Via RateYourMusic.com : "I never expected to see a follow-up to Codex Incubo. In a way, it was fitting that a project that channeled the extraterrestrial weirdness of Demilich and Timeghoul would fade into the shadows just as quickly after releasing their debut. Who can blame them? The world wasn't ready.


But it's been a decade since we last heard from Cosmic Atrophy's non-Euclidean pocket universe. In that intervening time, things have gotten weird back on Earth (and no, I don't just mean the past few years of current events). This project was one of the very first of the weirdo DM revival, and over the past decade it's been eclipsed by new and old names alike - Diskord, Chthe'ilist, Howls of Ebb, Morbus Chron, Exlimitir, etc. - who have pushed the genre into newfound, inchoate realms of surreal horror. In the brief window between discovering this album existed and my first listen, I had one question on my mind: Can this album possibly be as far-out as Codex Incubo?


Yes. Yes, it is. Considerably more so, in fact. Cosmic Atrophy's basic sound hasn't really changed much, but it's been augmented by meatier production that's nowhere near as insubstantial or plastic, more sprawling experimentation, and most importantly Philippe Tougas's presence on lead guitar - maybe the best performance I've ever heard from him, bending timbre and pitch in a way that's deeply uncanny and nauseating (in a good way, somehow). The trippy sound manipulations don't stop there, either - there's plenty of weird effects buried deep in the mix, occasional blasts of distorted electronics in the vein of the new Plague Rider EP, and a few moments almost too baffling to describe. I have to assume Phil is using a synth-axe at some points, which I haven't heard in any other tech death release besides Spheres.
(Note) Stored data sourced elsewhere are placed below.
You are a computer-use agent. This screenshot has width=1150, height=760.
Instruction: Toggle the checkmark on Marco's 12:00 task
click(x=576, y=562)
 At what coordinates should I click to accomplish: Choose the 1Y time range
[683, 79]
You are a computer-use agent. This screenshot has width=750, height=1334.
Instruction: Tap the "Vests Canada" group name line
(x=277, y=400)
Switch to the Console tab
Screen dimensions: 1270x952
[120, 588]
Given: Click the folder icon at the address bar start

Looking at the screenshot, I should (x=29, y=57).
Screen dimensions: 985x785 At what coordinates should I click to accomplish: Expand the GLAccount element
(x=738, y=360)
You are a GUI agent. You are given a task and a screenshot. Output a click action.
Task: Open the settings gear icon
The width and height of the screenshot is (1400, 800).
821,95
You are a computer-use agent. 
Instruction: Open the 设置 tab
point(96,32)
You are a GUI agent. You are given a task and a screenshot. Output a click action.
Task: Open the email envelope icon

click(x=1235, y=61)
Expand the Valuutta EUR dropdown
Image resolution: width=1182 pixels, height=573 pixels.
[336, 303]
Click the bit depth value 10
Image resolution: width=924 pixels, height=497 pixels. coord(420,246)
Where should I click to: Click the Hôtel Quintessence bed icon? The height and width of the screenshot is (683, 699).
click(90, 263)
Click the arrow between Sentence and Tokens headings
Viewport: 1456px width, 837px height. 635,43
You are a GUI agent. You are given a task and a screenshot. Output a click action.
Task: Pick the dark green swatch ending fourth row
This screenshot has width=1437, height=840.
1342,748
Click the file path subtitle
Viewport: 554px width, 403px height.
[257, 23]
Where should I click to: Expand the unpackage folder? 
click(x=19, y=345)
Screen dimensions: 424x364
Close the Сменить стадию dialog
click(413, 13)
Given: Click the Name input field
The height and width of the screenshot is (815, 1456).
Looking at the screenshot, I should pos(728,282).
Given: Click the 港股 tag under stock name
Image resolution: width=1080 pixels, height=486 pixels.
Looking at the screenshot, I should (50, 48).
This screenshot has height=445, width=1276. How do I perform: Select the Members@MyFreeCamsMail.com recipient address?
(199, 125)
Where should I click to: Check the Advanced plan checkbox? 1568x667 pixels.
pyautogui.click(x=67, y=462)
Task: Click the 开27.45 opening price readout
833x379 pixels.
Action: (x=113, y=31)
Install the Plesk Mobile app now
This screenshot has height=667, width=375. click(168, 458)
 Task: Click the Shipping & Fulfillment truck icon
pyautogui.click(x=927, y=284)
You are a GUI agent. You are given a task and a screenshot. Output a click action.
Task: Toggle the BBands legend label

The biggest improvement, however, is in the songwriting itself. Codex Incubo transported the listener into a bizarrely colored tonal space and just sorta... floated around, without the clear resolution or payoff you'd expect from a death metal band. Doomed by the Cancer Domus, due to its length, suffered particularly hard from this aimlessness. It's particularly tragic for a band in the vein of Timeghoul to screw up epic-length tracks, given the style's emphasis on narrative and macrostructure. Boiling in the Hourglass and Occurrence on Mimas are classics because of the memorable stories they tell - as if they condensed a classic sci-fi movie into a 10-minute death metal song. So the lack of a true epic track, combined with the anticlimactic dark ambient outro, always made Codex Incubo feel incomplete, despite its enthralling alien tonalities.


So when I saw that the last 3 tracks of this album were all 7+ minutes, I felt a mixture of delight and trepidation - would these end up being poorly paced flops, or mindblowing epics? Shockingly, they all more than justify their length, and are possibly the highlight of the album (though the electronic weirdness of the title track and Disgorged From Within the X-Zone are also high points). Submerged in Metamorphosis Pools is a jumpy, unpredictable riff-fest, crammed with memorable moments like the mathcore-ish riff at 1:20 and copious synth-axe leads, that converges into an absolutely monstrous headbanger after the halfway point, before closing with a flourish of lead guitar. Aphotic Abnegation, by contrast, is a crushing yet atmospheric death-doom track, as full of looming void and negative space as the previous track was with electric complexity. And Shackled to the Zenith of Uncreation is a fittingly bizarre closing epic: structured as a 3-way conversation between "The Ghost", "The Void" and "The Spider", each signified by a different vocalist. Its story arc progresses through ambient experimentation, some chamber music/horror soundtrack work, and every tempo and intensity of death metal imaginable. I've scarcely heard the ethos and mission of the genre expressed so vividly."